Up at Small Dog today getting a battery for the little apple laptop and ran into their recycling day. Monitors, printers, telephones, a jumbled mountain of electronics out in the parking lot. I’ll bet most of it – well, maybe not the gutted cpu boxes – still worked.
I was amazed. Being a bit of a junk hound, I had to stop myself from starting to pick through it.
Over and over, I look with awe and disbelief at the huge amounts of material things this culture of ours cycles through. This stuff was all new not so long ago. Desired, worked for, cutting edge … it was going to make a life better, make someone happy, impress someone maybe … It was going to be just the thing, just what we needed.
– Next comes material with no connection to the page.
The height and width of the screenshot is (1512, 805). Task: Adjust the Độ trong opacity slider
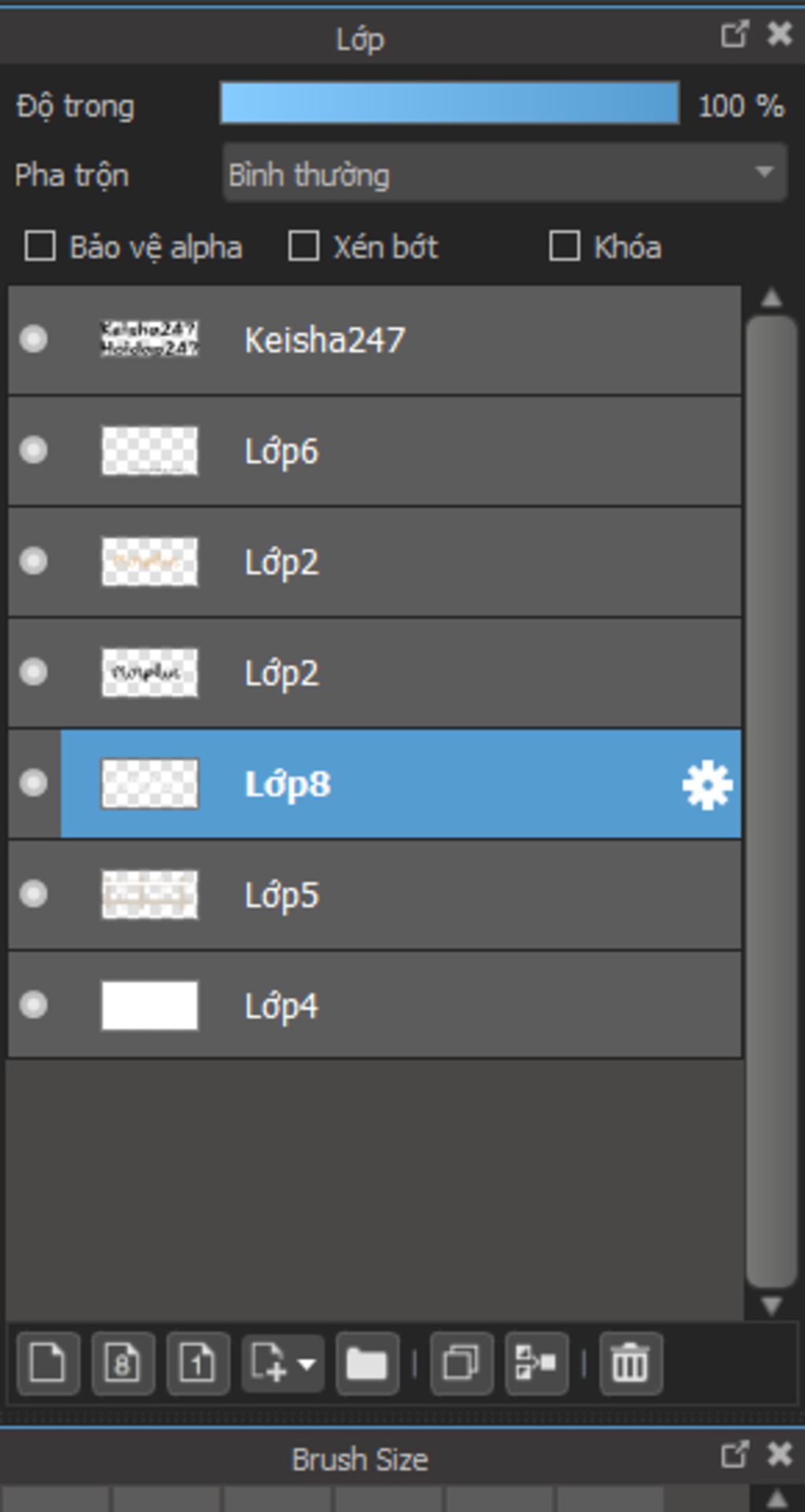(x=449, y=104)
And here it all is, no respect, (where did the love go?) out on the pavement, enough to fill a 50′ tractor trailer. I know that there is more where that came from. In your closet, maybe?
In a spllled heap these beauties look slightly tawdy, a theater with the lights coming up, the fair midway the morning after. Almost don’t want to look too closely, like we don’t really want to take in that person asking us for spare change. We might see a person underneath the grime. Here, we might just see the fact that this old junk looks a lot like the stuff we just loaded ito the car at the mall today.
We buy it, off it goes to the landfill. Here is some information on why that is not a particularly good idea from from the Small Dog site It is nice to see yet another small vermont company doing the right thing because, well … it is the right thing to do.
E-waste, electronic equipment such as computers, televisions, printers and related peripherals, is both an environmental problem and a health hazard. Electronics contain substantial amounts of hazardous materials such as lead, mercury and hexavalent chromium, discussed in detail below. When electronics are not properly disposed of or recycled, the toxins can potentially seep into the ground and affect our groundwater and the air we breathe.
Some discarded electronics end up in landfills in the U.S., but many are shipped to third world countries where children and other workers sort through the discarded electronics searching for parts they are paid several cents for. They often do this work without gloves, masks or goggles, suffering exposure to the harmful chemicals, glass, and other sharp objects.